My Chicago epiphany (Part 1)...

I'm glad I went to Chicago.  I met some amazing people and even made (I hope) some new friends.  I don't regret anything and would do it again in a heartbeat.  Having said that, I will admit that it was a difficult weekend for me.  More difficult than I ever would have imagined.  There was an "incident" and a "revelation"...

It wasn't a true incident.  I will freely admit that it existed mostly in my own head.  But, since I live in my head, it wound up having a profound effect.  

I want to state up front that I will not name names.  The "who" is not important.  The "who" did not mean for their comments to throw me into this internal tailspin.  In fact, what was said was not meant to be cruel and they did no wrong by saying it.  But--I'm getting ahead of myself.  Here it goes...

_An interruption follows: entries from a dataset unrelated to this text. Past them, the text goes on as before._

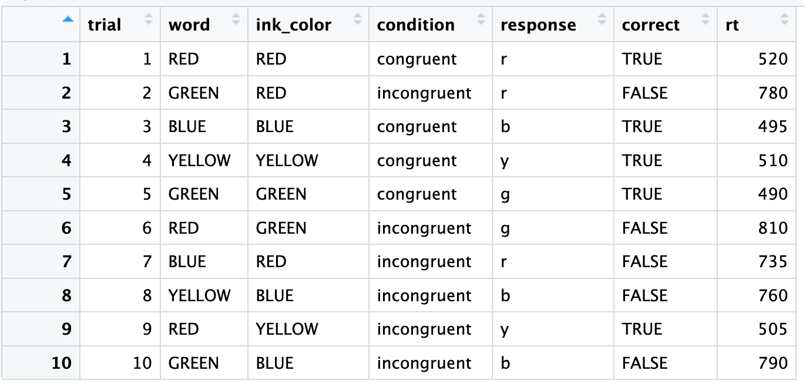
Task: Click the ink_color column header label
Action: [294, 25]
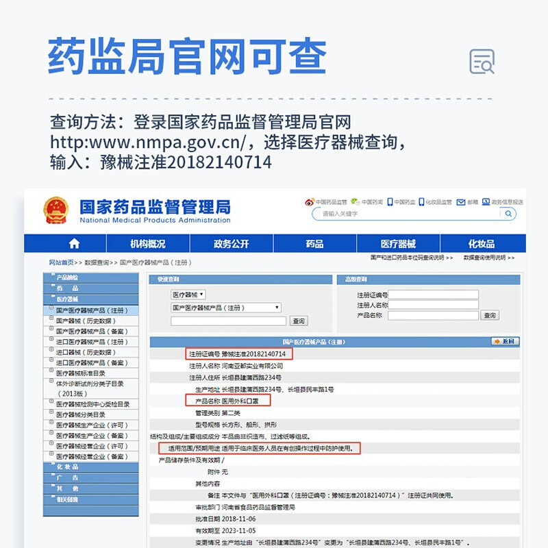Open the Weibo 中国药品监管 icon link

(x=310, y=202)
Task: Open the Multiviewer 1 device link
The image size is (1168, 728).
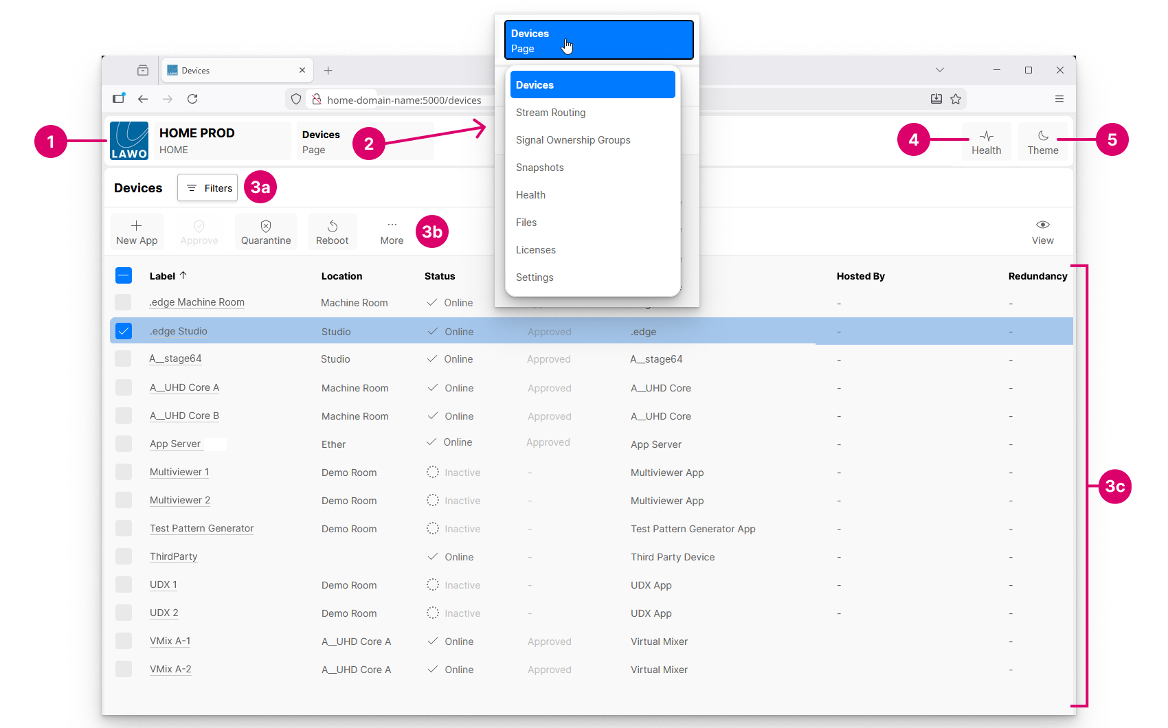Action: click(179, 472)
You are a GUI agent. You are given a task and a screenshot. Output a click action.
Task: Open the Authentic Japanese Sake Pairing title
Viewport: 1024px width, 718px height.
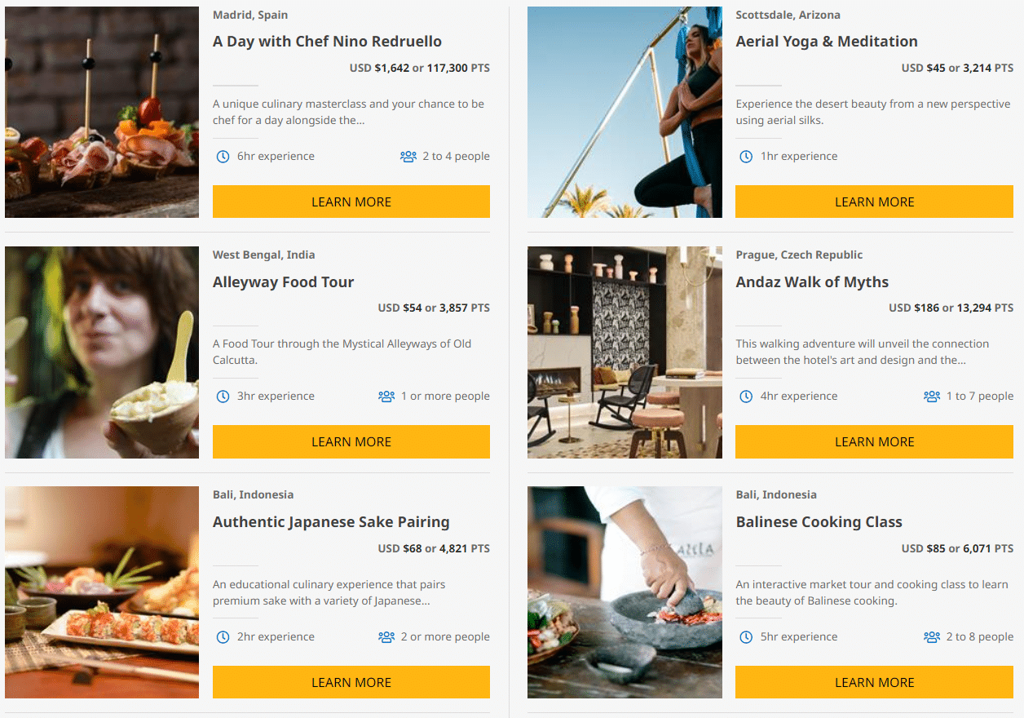click(x=331, y=522)
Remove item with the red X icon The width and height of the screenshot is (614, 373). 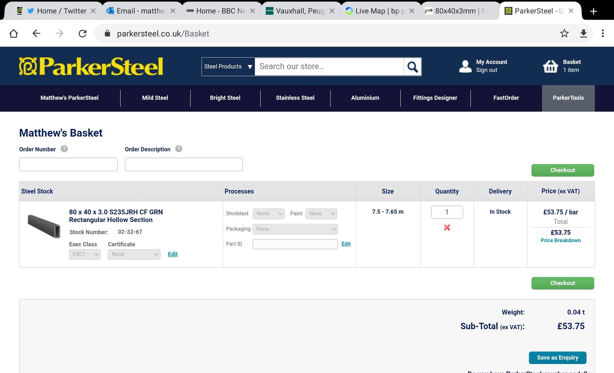click(x=447, y=228)
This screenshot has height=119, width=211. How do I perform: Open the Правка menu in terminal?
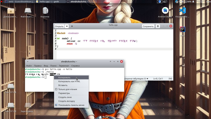[38, 66]
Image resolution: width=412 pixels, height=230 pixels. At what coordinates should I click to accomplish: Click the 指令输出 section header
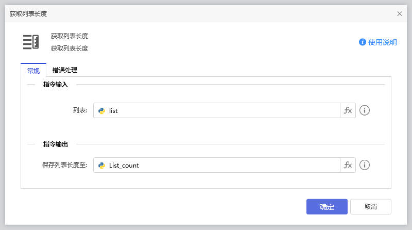click(56, 144)
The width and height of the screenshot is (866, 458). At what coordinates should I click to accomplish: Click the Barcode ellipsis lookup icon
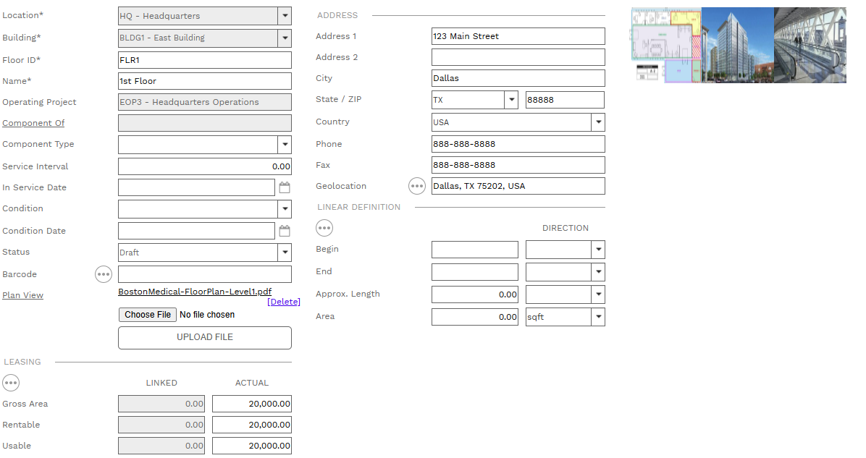pyautogui.click(x=104, y=274)
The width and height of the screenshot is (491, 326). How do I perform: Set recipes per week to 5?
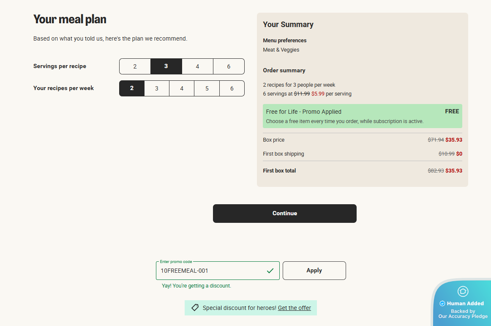click(x=207, y=88)
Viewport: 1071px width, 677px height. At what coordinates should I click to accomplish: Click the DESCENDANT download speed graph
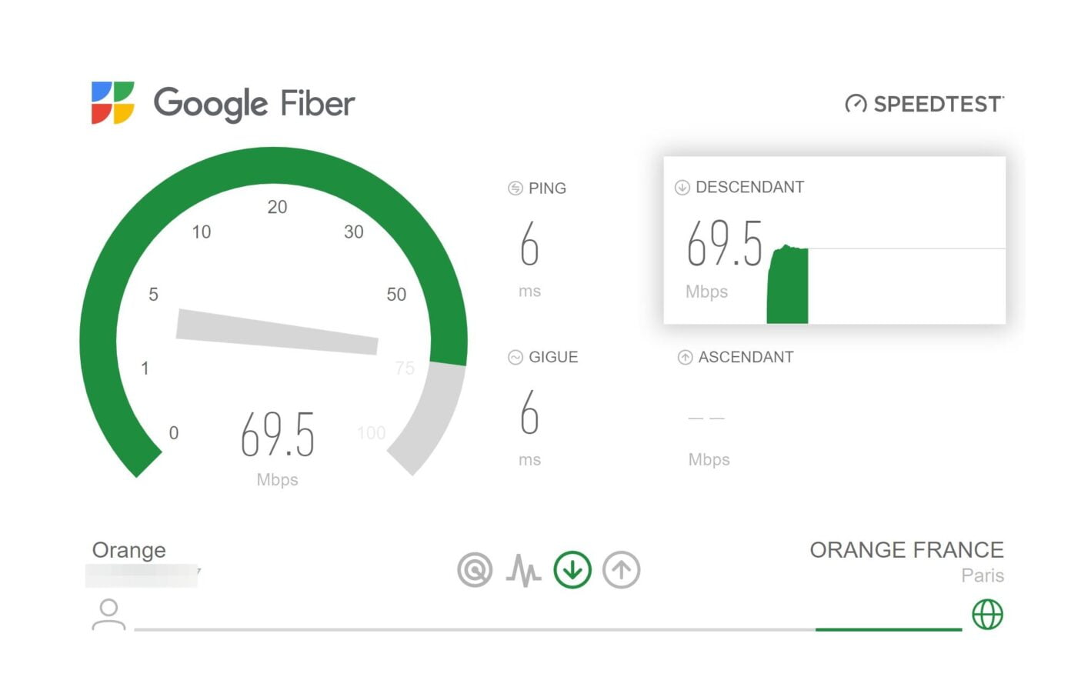pos(789,285)

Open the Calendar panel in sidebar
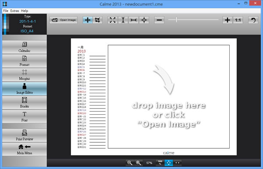tap(25, 47)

I overheard a conversation about me.  In this conversation, I heard two things that bothered me:

  1. I was described as being the "bigger" of the two Li[y]ndas.  Granted, this is a true statement.  You might even call it a fact.  I understand that telling us apart could be confusing since we both have dark hair about the same length (with bangs, even).  But, I'm taller; I was wearing a green/blue tye-die-ish shirt; I  have a Southern accent; (psst...I'm in the next room).  Nope, none of these served to distinguish.  It was my weight that stood out.  Needless to say, I was mortified to hear (especially among a group of people who are/were "fat") that my size was how people were telling us apart.  
  2. I also heard that I was "wasted" and that there was no need to make an effort to meet me since I "wouldn't remember" it anyway.  I will admit that I did say to a few people "I'm drunk" or something along those lines.  Let me explain...I don't really drink.  I used to drink, but not-so-much for the last several years.  I was tipsy after only 1 glass of wine and was surprised by it...thus my exclamation of "drunk"-ness.  I was trying to be friendly & funny.  It's a bit embarrassing that this behavior was mis-construed as being "so wasted that I wouldn't even remember talking to people."  I know I am the one that used the term "drunk"--but was I really acting that way?  I know I wasn't stumbling; I know I wasn't slurring my words;  I don't look drunk in the pictures I've seen.  Let's just say that it was a blow to my ego that my efforts to be outgoing were ridiculous enough that people believed I was on the verge of passing out.
Now, there's no need for outrage.  I repeat...no need for outrage.  I present the details of the conversations just as a means of background--setting the stage for the real story.  And, there's a bit of catharsis in the telling of it.  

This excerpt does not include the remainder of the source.